Monday, Apr. 18, 1983
It Ain't Necessarily So
By Michael Walsh
A new Porgy and Bess stages Gershwin as grand opera
George Gershwin's Porgy and Bess has had a curious history. At its premiere in 1935, it received mixed notices and was thought by many to be a failure; yet now it is considered by some to be the great American opera. Blacks were initially offended by its implicit Uncle Tomism; Duke Ellington declared, "The times are here to debunk Gershwin's lampblack Negroisms." Yet black singers have sprung to prominence in its roles, among them Todd Duncan (the first Porgy), Leontyne Price and William Warfield (in a 1952 revival) and Clamma Dale (in the 1976 Houston Grand Opera production). Today an opera written by a white composer that depicted a group of fighting, wenching, gambling, dope-taking blacks is practically unimaginable. Yet Porgy travels on.
Over the years, Porgy has generally been produced as a musical show with a truncated score, reduced orchestration and spoken dialogue. It was this adulterated version that became widely known; the landmark Houston production rightly restored both the cuts and the recitative, or sung dialogue, that Gershwin originally wrote. The latest incarnation, which opened last week in New York City's cavernous Radio City Music Hall, is an even grander version of the Houston Grand Opera staging: almost uncut, spectacularly designed and reasonably well sung by a large, rotating cast of principals.
Based on Dorothy and DuBose Heyward's 1927 play and set in Charleston, S.C., Porgy is the story of a crippled beggar's unconquerable love for Bess, a lady of easy virtue. So strong is Porgy's passion that he kills his rival, Crown, and when Bess is whisked off to New York by the smooth-talking Sportin' Life, Porgy quixotically sets out after her in his goat cart. Porgy is a relic of the first important period in American opera, the '30s--a decade that also saw Louis Gruenberg's The Emperor Jones and Howard Hanson's Merry Mount. Other composers who have tried their hand at native grand opera include William Schuman, Aaron Copland, Douglas Moore, Samuel Barber, Roger Sessions and the prolific Gian Carlo Menotti. But few of their works are frequently heard. The American national opera remains an elusive ideal, and even Porgy, for all its popularity, does not quite qualify.
Porgy's strengths are obvious. The creation of one of America's most brilliant native musical talents, the opera boasts a number of songs that have become standards: Summertime; I Got Plenty o' Nuttin '; Bess, You Is My Woman Now; It Ain 't Necessarily So. More subtle, but no less impressive, are the choruses, which give voice to the residents of Catfish Row: their lamentation in Gone, Gone, Gone, their exuberance in Ain't Got No Shame, their terror in Oh, de Lawd Shake de Heavens. Proudly, Gershwin considered his work "the greatest music composed in America," and some of it is.

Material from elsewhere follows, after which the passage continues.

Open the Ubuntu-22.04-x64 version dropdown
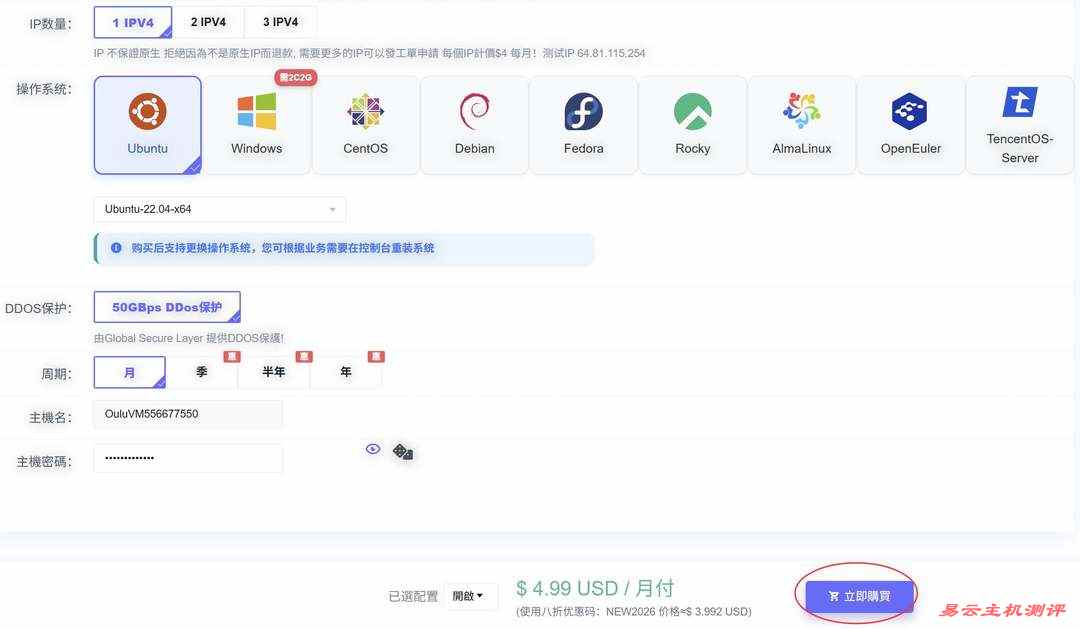This screenshot has width=1080, height=629. [218, 209]
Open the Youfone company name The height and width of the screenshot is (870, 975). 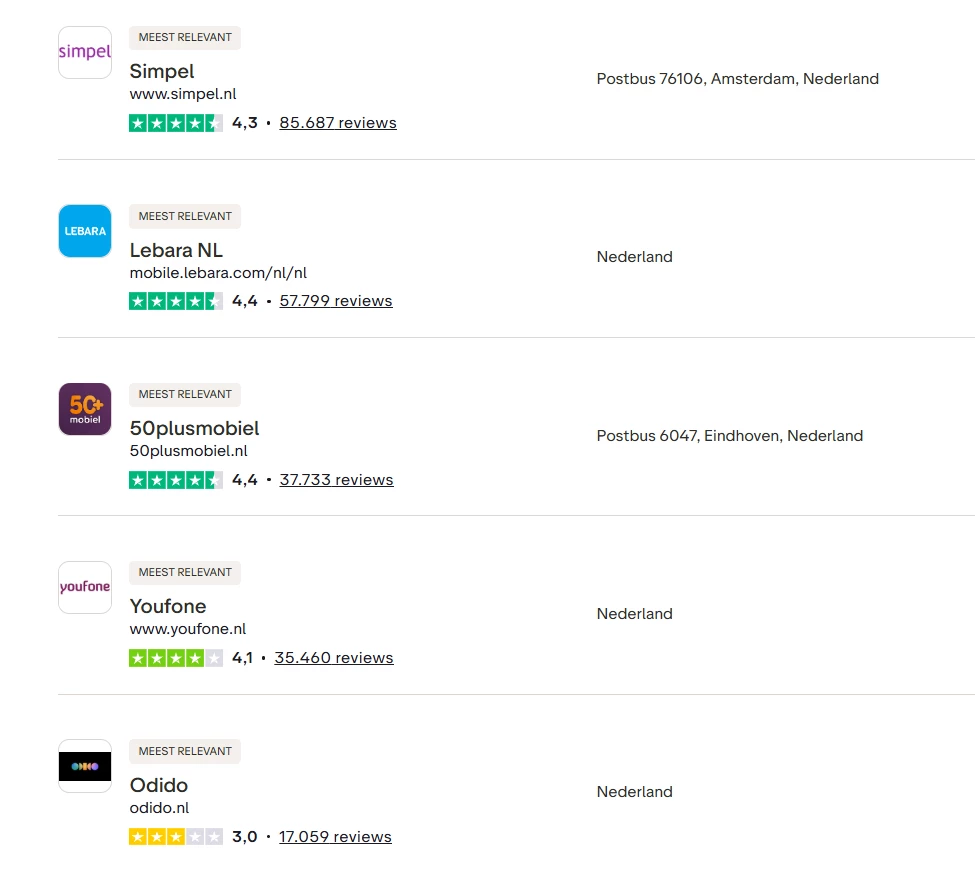point(168,606)
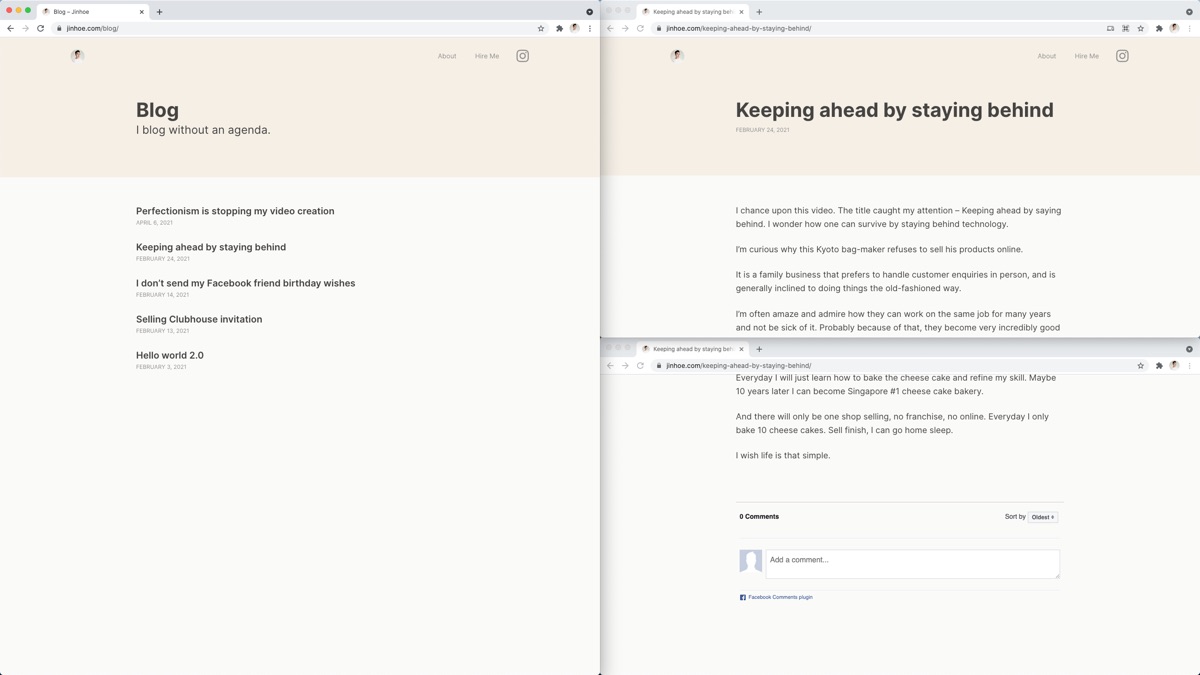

This is, however, not enough to make a convincing opera. Gershwin excelled as a songwriter, but his grasp of large-scale organization was weak. The individual numbers of Porgy are tenuously linked together by a few recurring themes (such as Summertime and the melody of Porgy's opening aria, They Pass By Singin') that are never developed. A less diffuse libretto than DuBose Heyward's might have obscured this structural weakness, but so many characters compete for attention that the opera's sprawling nature is accentuated.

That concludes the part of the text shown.